Data for this exercise:
## Start

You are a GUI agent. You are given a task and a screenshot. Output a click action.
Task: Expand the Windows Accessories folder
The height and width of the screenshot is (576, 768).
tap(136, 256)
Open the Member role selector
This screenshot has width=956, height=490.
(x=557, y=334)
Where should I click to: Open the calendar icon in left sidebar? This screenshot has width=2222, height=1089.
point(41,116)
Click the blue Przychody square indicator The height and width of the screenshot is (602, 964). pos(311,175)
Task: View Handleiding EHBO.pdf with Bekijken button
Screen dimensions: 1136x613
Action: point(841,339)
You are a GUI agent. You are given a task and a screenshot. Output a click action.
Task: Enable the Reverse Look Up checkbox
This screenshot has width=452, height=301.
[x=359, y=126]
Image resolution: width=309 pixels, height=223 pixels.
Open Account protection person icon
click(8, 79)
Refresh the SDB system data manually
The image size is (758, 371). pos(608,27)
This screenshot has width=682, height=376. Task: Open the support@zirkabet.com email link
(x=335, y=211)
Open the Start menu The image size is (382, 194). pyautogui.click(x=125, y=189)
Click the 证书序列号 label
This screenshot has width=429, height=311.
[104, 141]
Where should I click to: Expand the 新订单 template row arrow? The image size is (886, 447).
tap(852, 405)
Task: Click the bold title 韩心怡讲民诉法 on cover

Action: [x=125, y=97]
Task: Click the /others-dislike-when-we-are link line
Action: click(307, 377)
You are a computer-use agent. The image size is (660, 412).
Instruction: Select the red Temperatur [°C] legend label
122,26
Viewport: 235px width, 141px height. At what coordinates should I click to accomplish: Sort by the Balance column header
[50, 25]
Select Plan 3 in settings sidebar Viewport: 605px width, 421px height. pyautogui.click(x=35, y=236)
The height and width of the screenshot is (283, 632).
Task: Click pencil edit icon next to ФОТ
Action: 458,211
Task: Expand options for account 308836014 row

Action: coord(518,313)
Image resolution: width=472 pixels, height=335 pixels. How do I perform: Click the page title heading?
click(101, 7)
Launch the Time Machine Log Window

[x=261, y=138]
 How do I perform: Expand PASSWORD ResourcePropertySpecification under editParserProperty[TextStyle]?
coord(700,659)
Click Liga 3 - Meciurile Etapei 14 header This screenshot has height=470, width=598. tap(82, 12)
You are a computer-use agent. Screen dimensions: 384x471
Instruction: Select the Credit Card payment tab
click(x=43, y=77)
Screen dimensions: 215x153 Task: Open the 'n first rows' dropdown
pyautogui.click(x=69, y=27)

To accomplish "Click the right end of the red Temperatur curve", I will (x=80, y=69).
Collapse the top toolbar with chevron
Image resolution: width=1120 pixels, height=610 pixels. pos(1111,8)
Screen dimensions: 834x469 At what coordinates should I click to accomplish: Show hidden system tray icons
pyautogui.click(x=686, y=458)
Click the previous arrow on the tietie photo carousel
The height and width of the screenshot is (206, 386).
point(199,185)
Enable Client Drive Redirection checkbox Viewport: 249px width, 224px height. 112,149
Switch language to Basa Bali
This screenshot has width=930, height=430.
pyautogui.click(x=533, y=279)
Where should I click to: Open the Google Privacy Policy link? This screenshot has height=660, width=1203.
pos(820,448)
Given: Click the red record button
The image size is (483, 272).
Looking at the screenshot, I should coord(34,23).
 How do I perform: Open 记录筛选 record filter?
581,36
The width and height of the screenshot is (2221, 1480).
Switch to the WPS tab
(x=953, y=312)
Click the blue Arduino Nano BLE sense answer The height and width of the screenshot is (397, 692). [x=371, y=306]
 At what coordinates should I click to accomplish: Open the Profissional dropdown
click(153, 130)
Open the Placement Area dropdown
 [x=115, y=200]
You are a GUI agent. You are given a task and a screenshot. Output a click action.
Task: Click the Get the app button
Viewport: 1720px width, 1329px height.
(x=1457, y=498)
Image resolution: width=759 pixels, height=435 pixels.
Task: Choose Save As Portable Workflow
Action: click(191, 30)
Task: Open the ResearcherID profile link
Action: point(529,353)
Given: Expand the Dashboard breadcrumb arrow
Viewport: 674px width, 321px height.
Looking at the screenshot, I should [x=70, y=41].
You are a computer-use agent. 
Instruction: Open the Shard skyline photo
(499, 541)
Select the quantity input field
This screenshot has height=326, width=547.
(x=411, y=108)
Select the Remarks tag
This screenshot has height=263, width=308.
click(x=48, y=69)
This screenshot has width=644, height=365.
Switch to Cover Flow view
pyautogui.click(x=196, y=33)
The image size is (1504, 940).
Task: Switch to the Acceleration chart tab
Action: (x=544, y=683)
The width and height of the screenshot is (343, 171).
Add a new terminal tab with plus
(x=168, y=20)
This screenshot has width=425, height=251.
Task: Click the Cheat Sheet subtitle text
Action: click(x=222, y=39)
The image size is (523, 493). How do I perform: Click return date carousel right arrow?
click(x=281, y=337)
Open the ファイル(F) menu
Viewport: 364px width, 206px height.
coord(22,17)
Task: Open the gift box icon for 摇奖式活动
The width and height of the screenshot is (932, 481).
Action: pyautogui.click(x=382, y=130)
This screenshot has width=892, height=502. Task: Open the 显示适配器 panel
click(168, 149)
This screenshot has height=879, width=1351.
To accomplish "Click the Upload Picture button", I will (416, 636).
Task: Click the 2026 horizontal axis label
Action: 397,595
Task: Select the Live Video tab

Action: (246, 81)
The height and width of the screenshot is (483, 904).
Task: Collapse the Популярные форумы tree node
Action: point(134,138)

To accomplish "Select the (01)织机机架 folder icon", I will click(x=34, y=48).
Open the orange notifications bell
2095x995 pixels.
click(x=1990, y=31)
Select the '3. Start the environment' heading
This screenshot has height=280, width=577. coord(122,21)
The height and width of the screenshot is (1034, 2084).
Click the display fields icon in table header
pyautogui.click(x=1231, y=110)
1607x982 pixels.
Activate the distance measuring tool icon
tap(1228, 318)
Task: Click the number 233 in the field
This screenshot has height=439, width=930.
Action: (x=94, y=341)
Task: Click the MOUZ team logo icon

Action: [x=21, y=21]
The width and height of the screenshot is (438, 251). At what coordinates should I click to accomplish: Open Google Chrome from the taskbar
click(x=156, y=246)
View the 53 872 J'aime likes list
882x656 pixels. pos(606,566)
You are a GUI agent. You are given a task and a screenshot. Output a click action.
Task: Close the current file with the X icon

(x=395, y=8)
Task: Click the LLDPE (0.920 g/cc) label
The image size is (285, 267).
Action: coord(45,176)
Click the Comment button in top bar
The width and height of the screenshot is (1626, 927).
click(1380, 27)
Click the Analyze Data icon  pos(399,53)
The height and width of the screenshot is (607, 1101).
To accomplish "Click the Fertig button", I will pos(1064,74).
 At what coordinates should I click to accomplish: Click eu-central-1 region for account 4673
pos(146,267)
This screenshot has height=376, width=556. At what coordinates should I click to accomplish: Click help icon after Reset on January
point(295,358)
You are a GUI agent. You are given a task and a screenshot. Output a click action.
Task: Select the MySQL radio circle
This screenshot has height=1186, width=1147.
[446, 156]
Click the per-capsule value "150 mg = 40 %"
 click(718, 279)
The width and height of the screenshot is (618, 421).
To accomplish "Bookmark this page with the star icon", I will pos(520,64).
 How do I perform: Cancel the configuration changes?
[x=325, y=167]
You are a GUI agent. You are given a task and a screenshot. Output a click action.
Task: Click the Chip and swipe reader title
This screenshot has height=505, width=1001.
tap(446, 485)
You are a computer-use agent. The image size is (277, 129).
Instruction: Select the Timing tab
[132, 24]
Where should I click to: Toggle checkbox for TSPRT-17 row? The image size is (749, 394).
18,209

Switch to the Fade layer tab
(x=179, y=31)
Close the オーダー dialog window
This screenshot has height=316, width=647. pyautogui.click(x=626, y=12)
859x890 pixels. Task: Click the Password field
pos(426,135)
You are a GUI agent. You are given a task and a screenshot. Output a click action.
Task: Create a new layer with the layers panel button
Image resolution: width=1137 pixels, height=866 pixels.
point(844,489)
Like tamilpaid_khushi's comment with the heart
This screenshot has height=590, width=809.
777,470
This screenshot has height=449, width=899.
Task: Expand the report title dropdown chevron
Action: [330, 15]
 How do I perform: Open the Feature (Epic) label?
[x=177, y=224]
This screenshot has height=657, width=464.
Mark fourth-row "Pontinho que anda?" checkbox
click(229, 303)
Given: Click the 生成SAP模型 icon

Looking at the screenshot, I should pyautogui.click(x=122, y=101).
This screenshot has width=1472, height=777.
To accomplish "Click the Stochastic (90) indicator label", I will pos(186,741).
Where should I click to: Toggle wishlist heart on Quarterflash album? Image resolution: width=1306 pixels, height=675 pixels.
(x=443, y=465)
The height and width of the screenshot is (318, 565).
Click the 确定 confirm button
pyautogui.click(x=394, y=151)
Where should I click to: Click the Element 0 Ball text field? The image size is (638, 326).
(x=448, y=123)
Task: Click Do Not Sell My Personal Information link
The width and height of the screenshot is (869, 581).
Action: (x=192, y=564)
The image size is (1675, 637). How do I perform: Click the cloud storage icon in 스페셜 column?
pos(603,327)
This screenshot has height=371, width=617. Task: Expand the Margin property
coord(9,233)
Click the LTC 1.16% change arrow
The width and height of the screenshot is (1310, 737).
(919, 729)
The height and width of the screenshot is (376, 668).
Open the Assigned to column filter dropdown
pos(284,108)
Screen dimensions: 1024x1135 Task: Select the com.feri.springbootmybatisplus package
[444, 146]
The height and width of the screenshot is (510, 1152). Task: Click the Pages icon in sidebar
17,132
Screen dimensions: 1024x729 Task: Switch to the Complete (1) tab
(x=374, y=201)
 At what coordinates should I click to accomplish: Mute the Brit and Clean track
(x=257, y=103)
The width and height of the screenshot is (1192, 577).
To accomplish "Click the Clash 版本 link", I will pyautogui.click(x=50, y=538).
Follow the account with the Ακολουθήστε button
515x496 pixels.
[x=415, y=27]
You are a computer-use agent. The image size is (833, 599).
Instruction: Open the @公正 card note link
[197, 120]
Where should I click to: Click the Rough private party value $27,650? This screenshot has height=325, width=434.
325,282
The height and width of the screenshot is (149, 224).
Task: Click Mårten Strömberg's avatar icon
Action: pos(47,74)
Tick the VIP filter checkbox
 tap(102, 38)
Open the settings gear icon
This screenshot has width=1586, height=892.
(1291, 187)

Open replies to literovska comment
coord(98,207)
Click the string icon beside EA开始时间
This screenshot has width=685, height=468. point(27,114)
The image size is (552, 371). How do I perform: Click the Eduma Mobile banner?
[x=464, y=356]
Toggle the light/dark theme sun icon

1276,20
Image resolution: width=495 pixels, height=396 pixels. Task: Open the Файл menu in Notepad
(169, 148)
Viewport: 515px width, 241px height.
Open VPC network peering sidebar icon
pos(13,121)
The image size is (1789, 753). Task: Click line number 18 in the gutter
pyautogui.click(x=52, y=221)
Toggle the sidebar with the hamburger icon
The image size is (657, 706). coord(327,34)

## End

Request:
Copy out the lines above word for word, beginning at the line containing "This screenshot has height=657, width=464." and ending at the line containing "I will pos(186,741).", both included.

Response to this task:
This screenshot has height=657, width=464.
Mark fourth-row "Pontinho que anda?" checkbox
click(229, 303)
Given: Click the 生成SAP模型 icon

Looking at the screenshot, I should pyautogui.click(x=122, y=101).
This screenshot has width=1472, height=777.
To accomplish "Click the Stochastic (90) indicator label", I will pos(186,741).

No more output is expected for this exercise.